(Stored items)
[Start of section]
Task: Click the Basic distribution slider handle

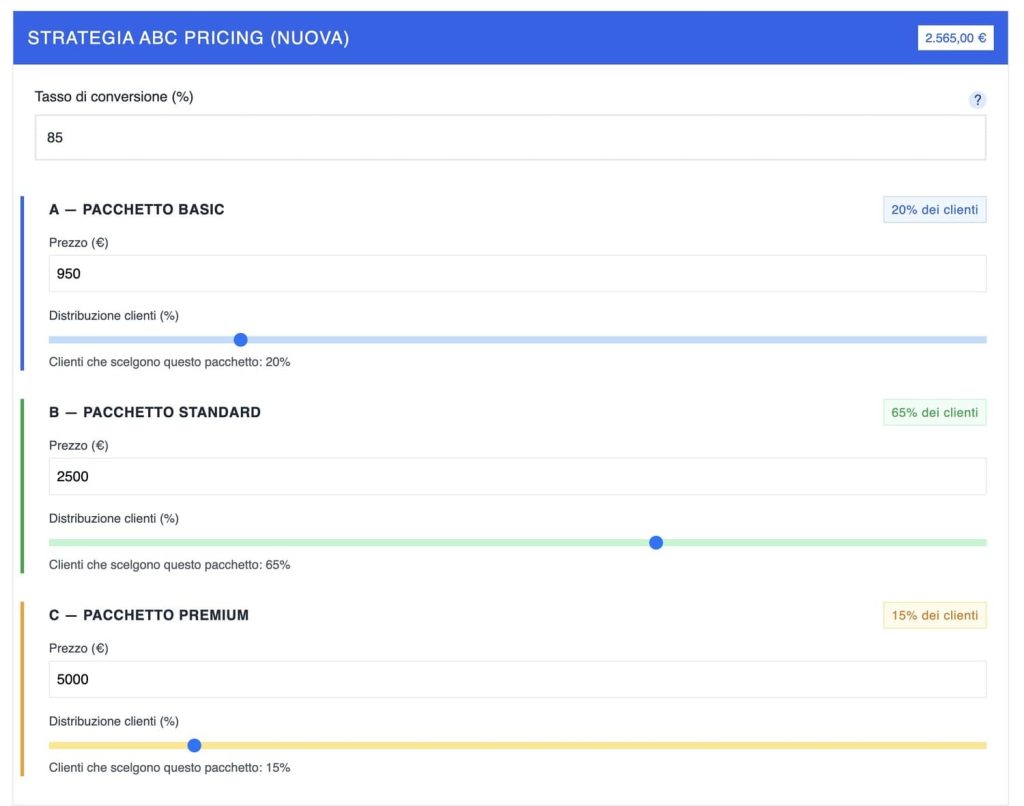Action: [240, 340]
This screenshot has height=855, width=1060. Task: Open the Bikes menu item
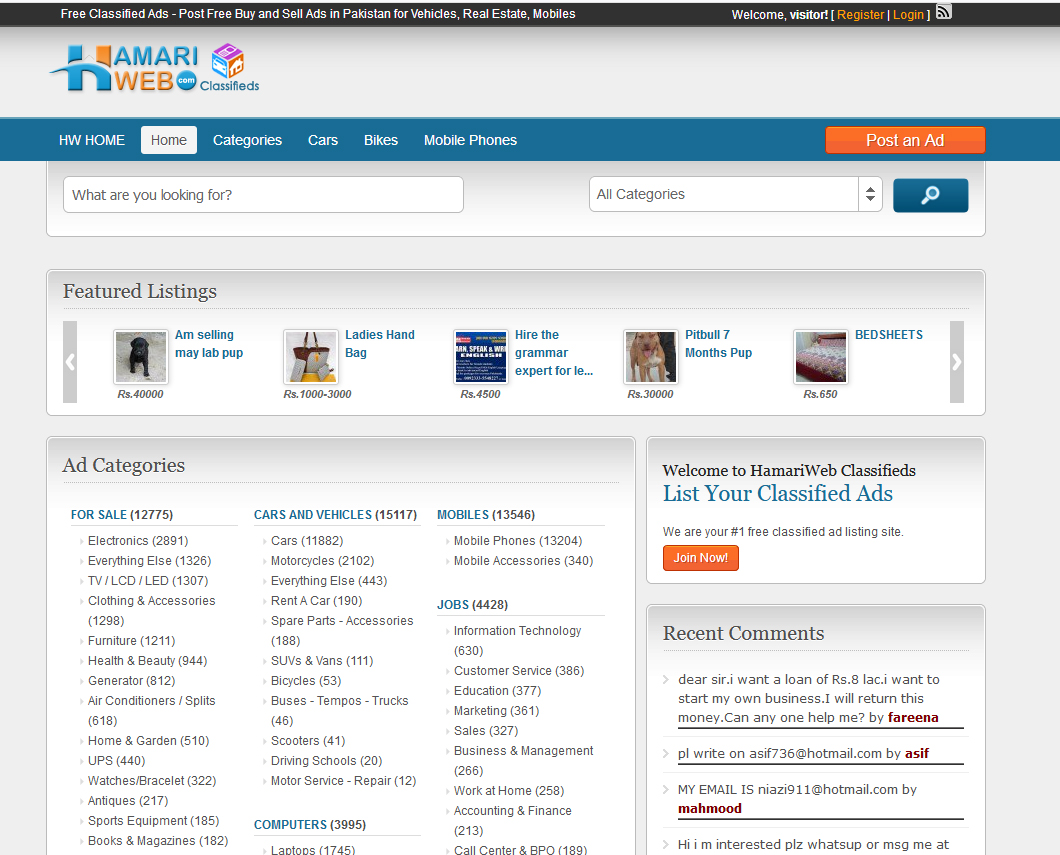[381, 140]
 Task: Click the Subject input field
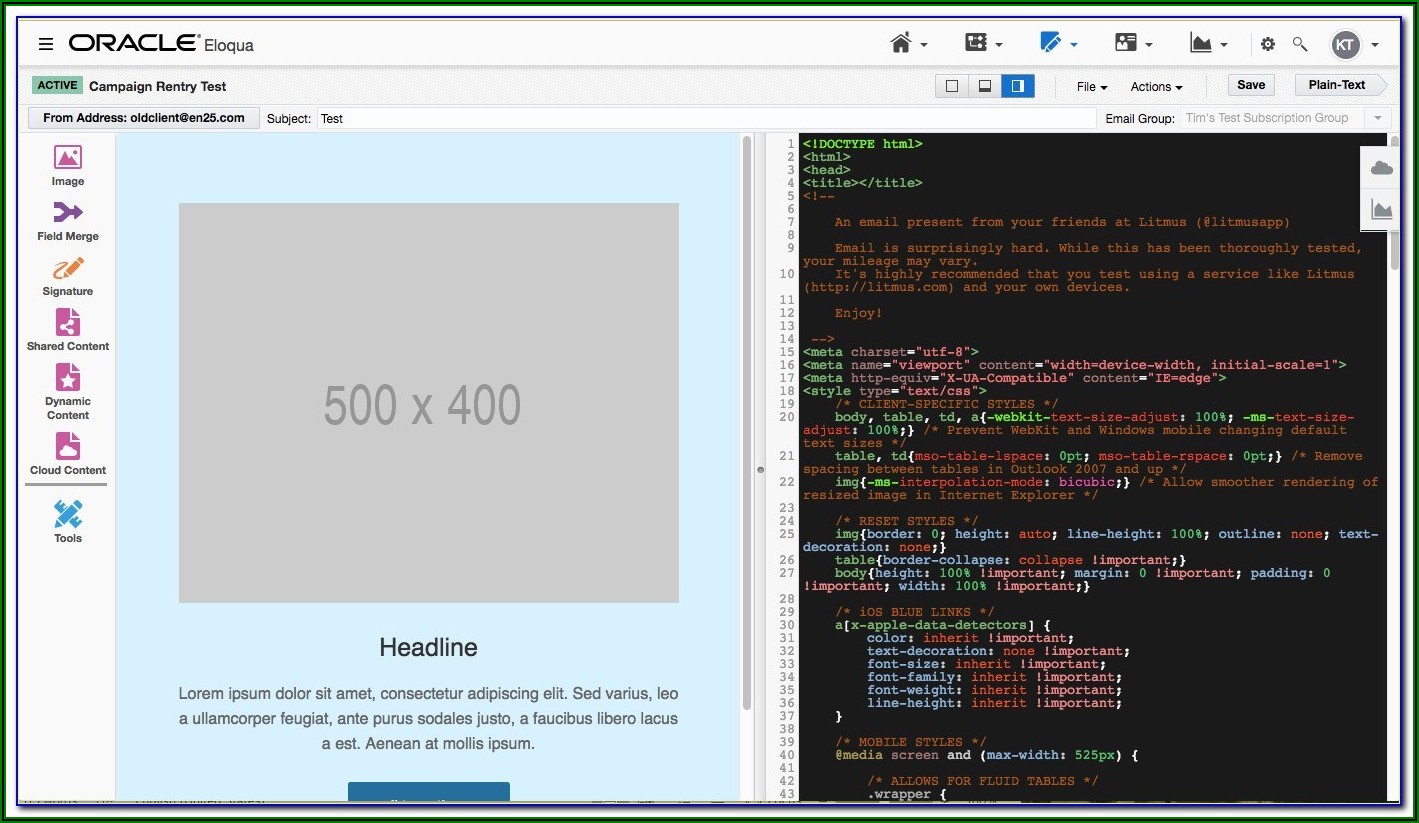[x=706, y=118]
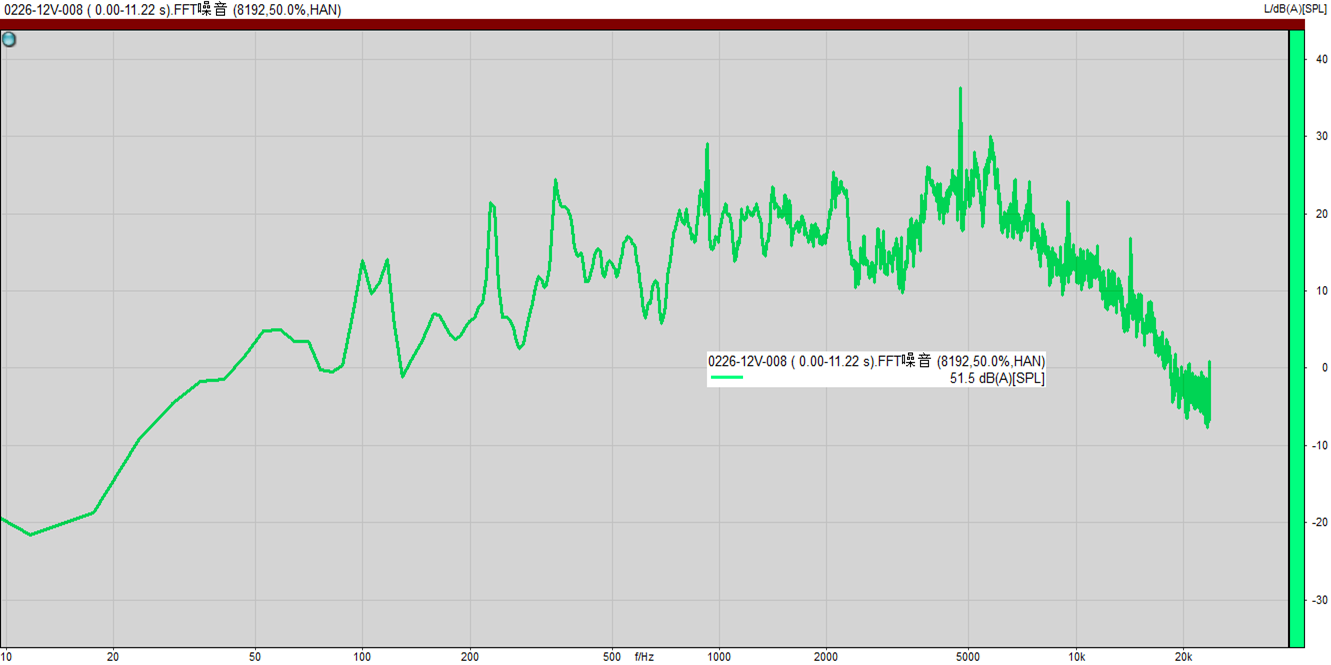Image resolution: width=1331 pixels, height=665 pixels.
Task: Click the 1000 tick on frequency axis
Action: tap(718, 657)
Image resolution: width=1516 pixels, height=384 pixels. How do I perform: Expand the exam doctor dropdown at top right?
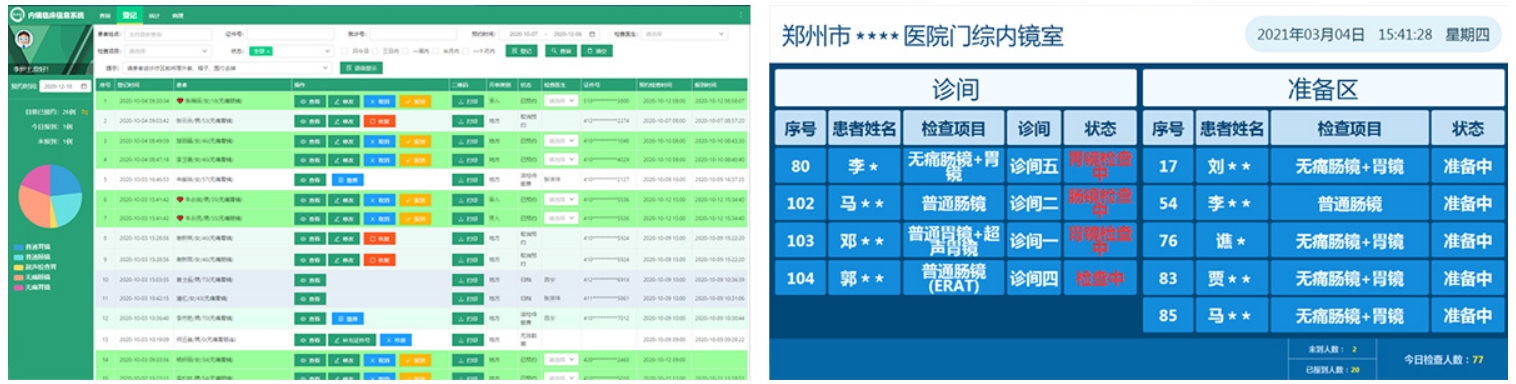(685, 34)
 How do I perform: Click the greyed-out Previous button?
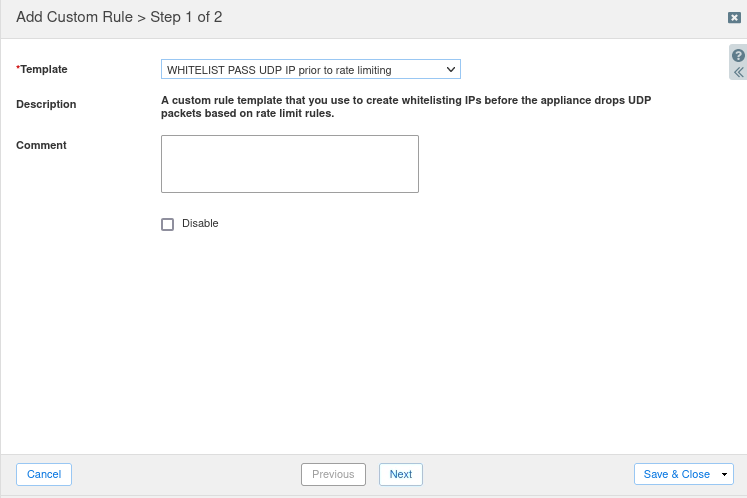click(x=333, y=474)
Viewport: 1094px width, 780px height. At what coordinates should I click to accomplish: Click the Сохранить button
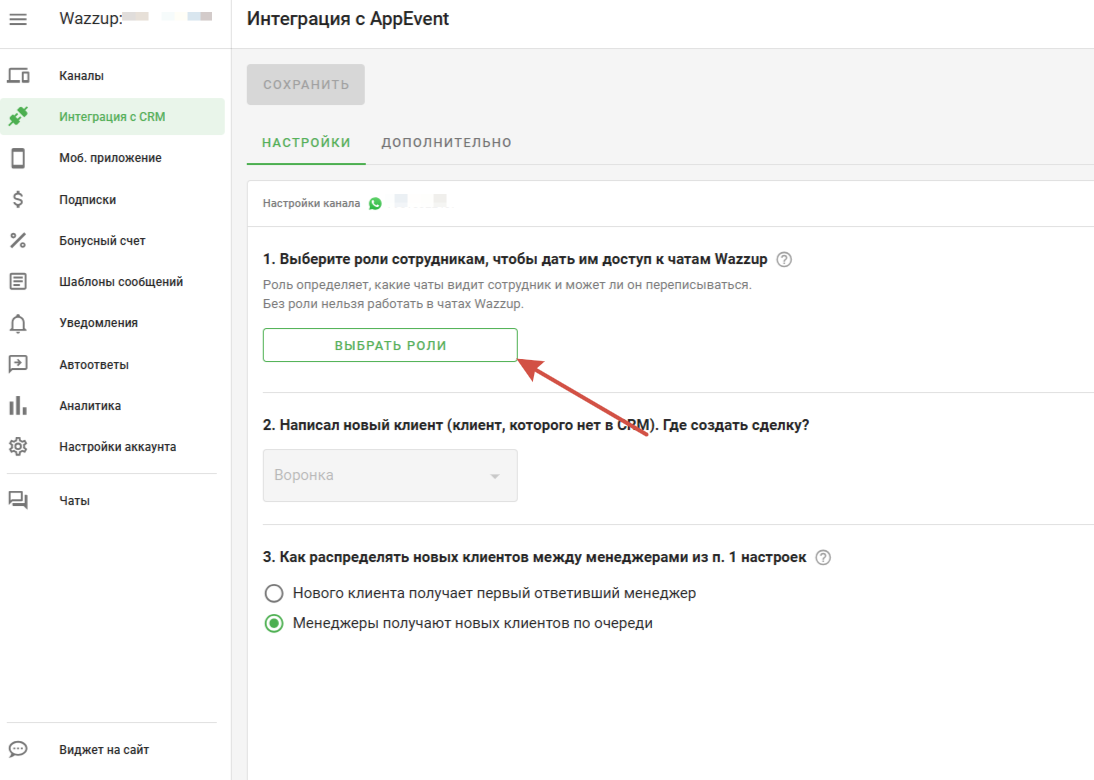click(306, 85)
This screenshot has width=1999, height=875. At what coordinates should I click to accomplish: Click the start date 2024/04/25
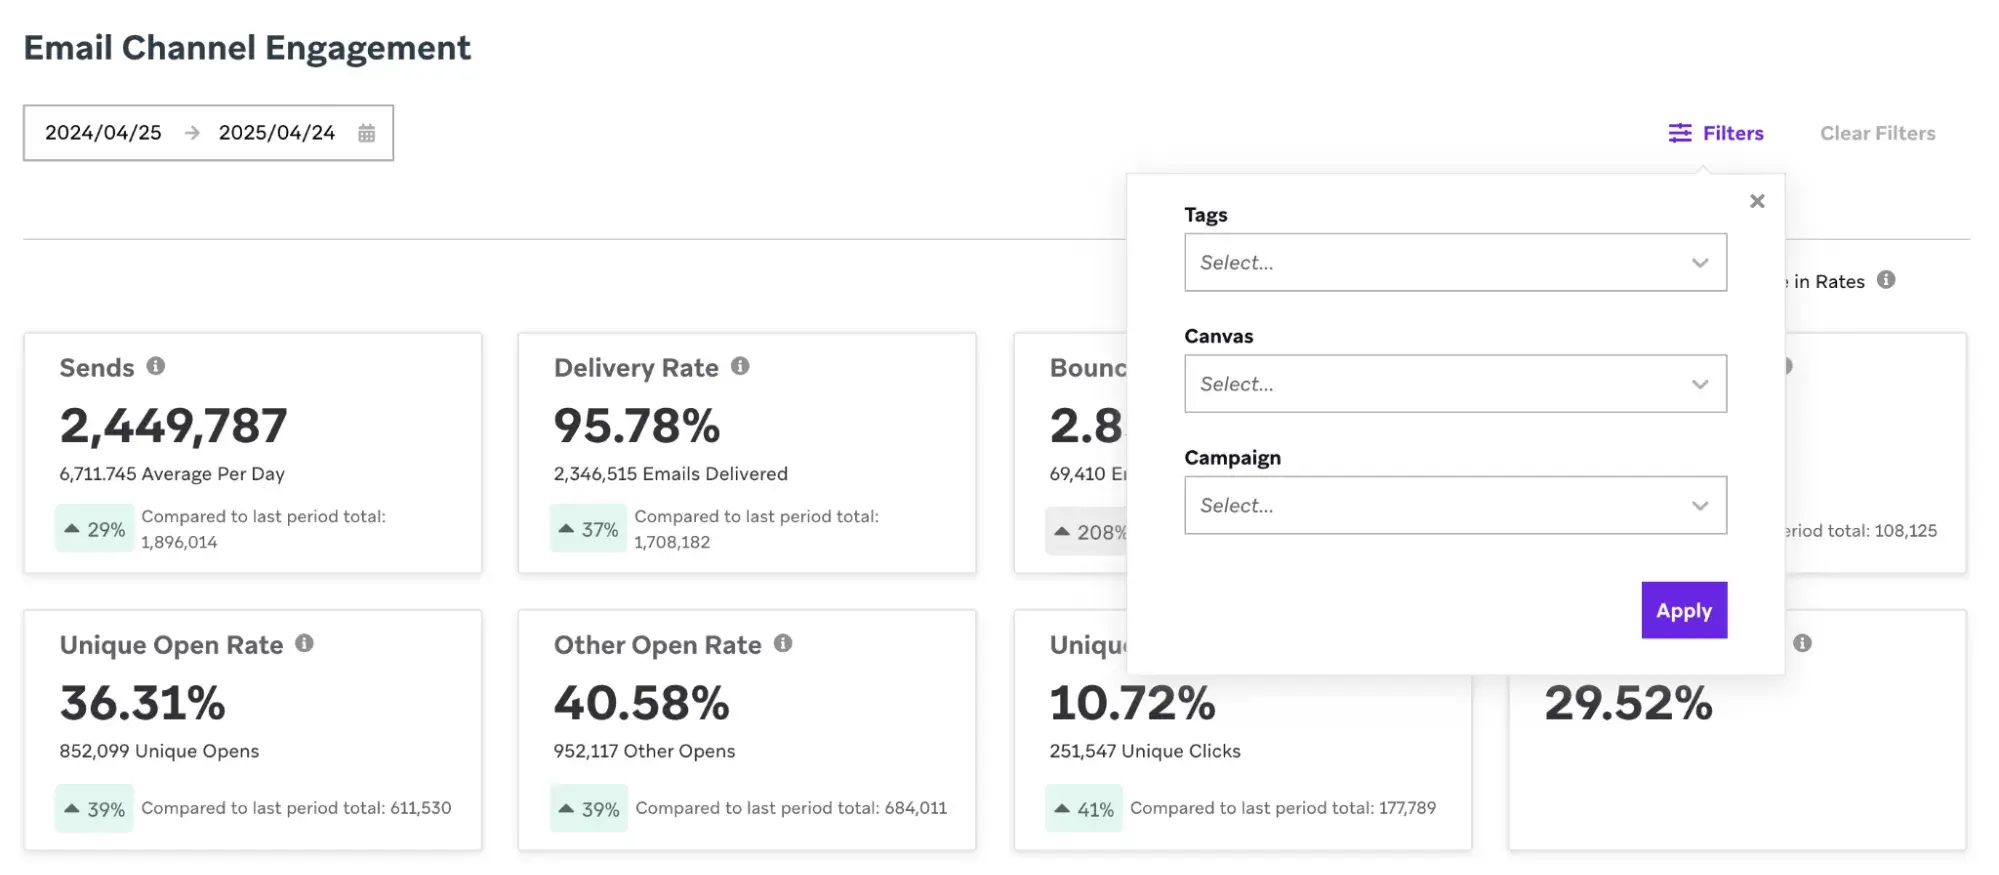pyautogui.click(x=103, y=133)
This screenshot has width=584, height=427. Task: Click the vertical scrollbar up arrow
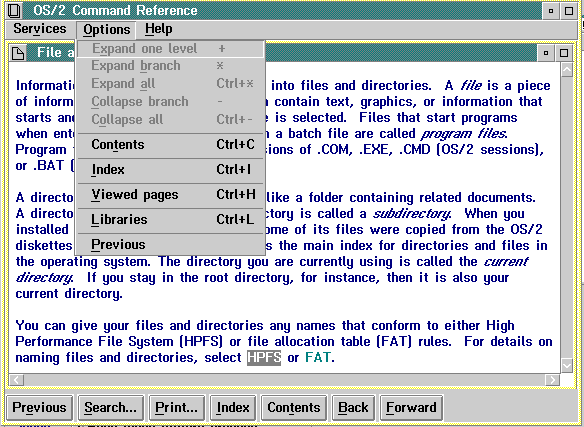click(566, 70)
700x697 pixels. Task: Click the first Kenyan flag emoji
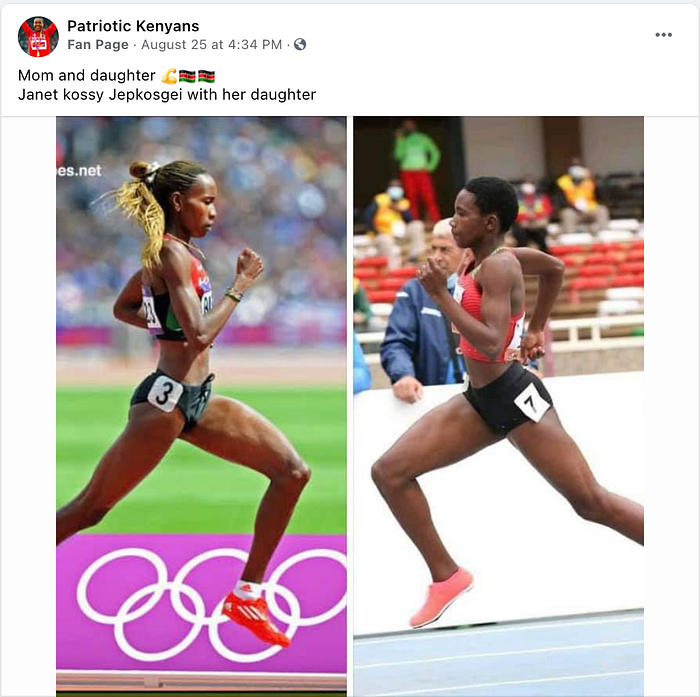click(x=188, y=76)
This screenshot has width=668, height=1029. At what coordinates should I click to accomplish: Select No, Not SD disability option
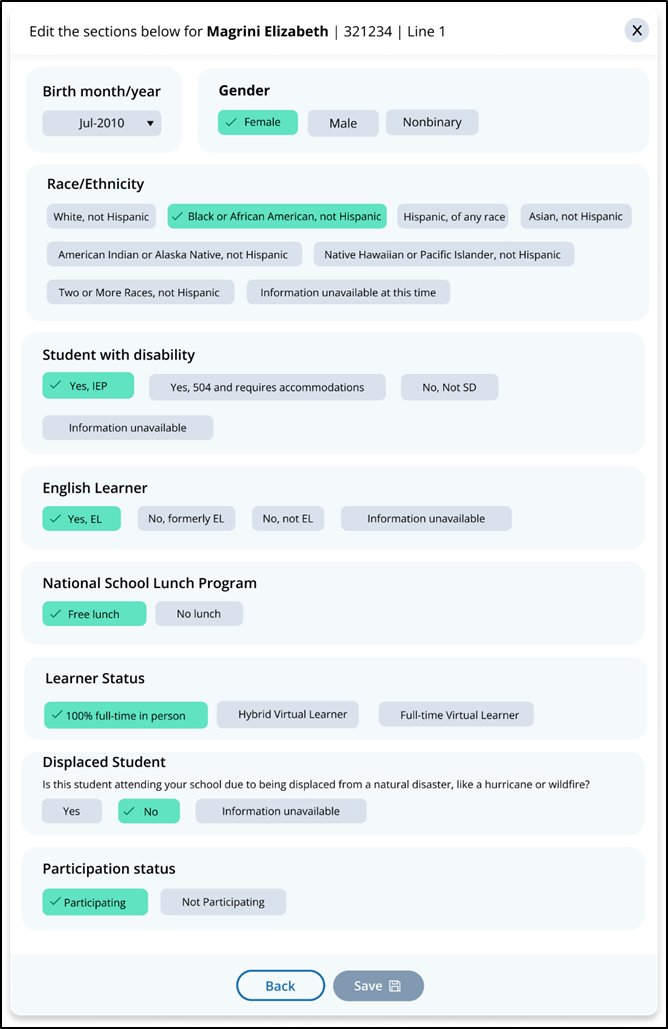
[End of section]
## What is expected
The finished copy should match the data above word for word and contain no pictures.

## Output of the task
Task: Click the Basic distribution slider handle

Action: [240, 340]
This screenshot has height=855, width=1060. Task: Open the Bikes menu item
[381, 140]
 Task: Click the Subject input field
[x=706, y=118]
Image resolution: width=1331 pixels, height=665 pixels.
Task: Click the 1000 tick on frequency axis
Action: tap(718, 657)
Image resolution: width=1516 pixels, height=384 pixels. How do I perform: Expand the exam doctor dropdown at top right?
(685, 34)
 How do I perform: Click the greyed-out Previous button?
click(x=333, y=474)
Viewport: 1094px width, 780px height. At what coordinates should I click to accomplish: Click the Сохранить button
click(306, 85)
This screenshot has width=1999, height=875. At what coordinates should I click to accomplish: Click the start date 2024/04/25
pyautogui.click(x=103, y=133)
This screenshot has width=584, height=427. Task: Click the vertical scrollbar up arrow
click(566, 70)
700x697 pixels. Task: Click the first Kenyan flag emoji
click(x=188, y=76)
This screenshot has width=668, height=1029. At what coordinates should I click to accomplish: Select No, Not SD disability option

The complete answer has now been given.